1 minute read

CEO-to-Worker Compensation Ratio

About Makeover Monday

MakeoverMonday is a social data project: “Each week we post a link to a chart, and its data, and then you rework the chart. Maybe you retell the story more effectively, or find a new story in the data. We’re curious to see the different approaches you all take. Whether it’s a simple bar chart or an elaborate infographic, we encourage everyone of all skills to partake. Together we can have broader conversations about and with data.”

Starting from Jan 08, 2018, I decided to put aside one hour on Monday weekly to create some visualization and find some insights from the data.

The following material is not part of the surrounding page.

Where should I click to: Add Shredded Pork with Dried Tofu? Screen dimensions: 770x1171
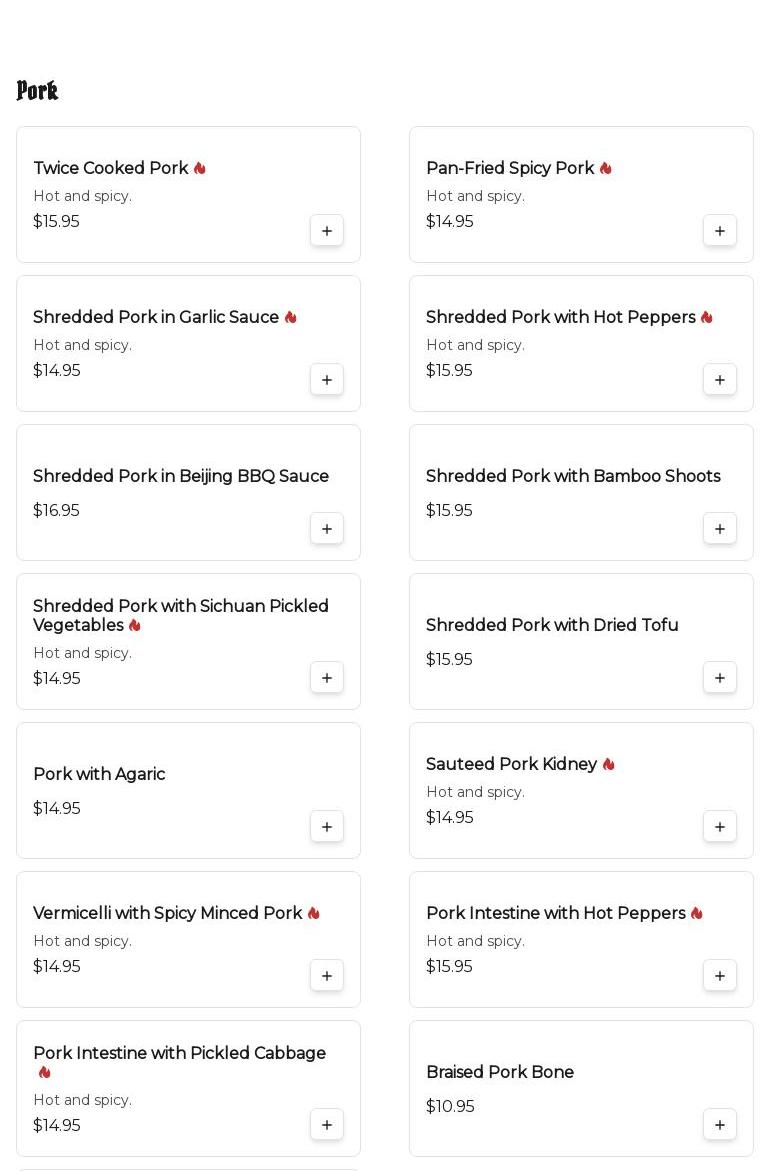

The datasets are published each week at: MakeoverMonday Datasets.

Makeover Monday 20210503

This week’s topic is very interesting – CEO-to-worker compensation ratio. The original viz can be found in this article, which shows the CEO-to-worker compensation ratio has been increasing over time, from only ~20 to over 320. I remember reading the news about Dan Price (here is one), who is the CEO of Gravity Payments, and gave employee $70k minimum salary by cutting his own pay. He said this effort actually improved employee productivity and led to significant company growth. So it’s hard to say whether the increase in CEO-to-worker compensation ratio is a good/bad thing.

My Visualization


Please notice that all the visualizations are designed for desktop view, so it is recommended to view them on a desktop device.

Dashboard link

Insights

  • Generally speaking, the CEO-to-worker compensation ratio has been increasing since 1965, and is 16x now (20 to 320). The fastest growth was seen right before 2000 – the ratio tripled from 1995 to 2000;
  • The CEO-to-worker compensation ratio calculated with granted CEO compensation and realized CEO compensation used to align very closely before 1993, however, in recent 20 years, we have seen much more fluctuation.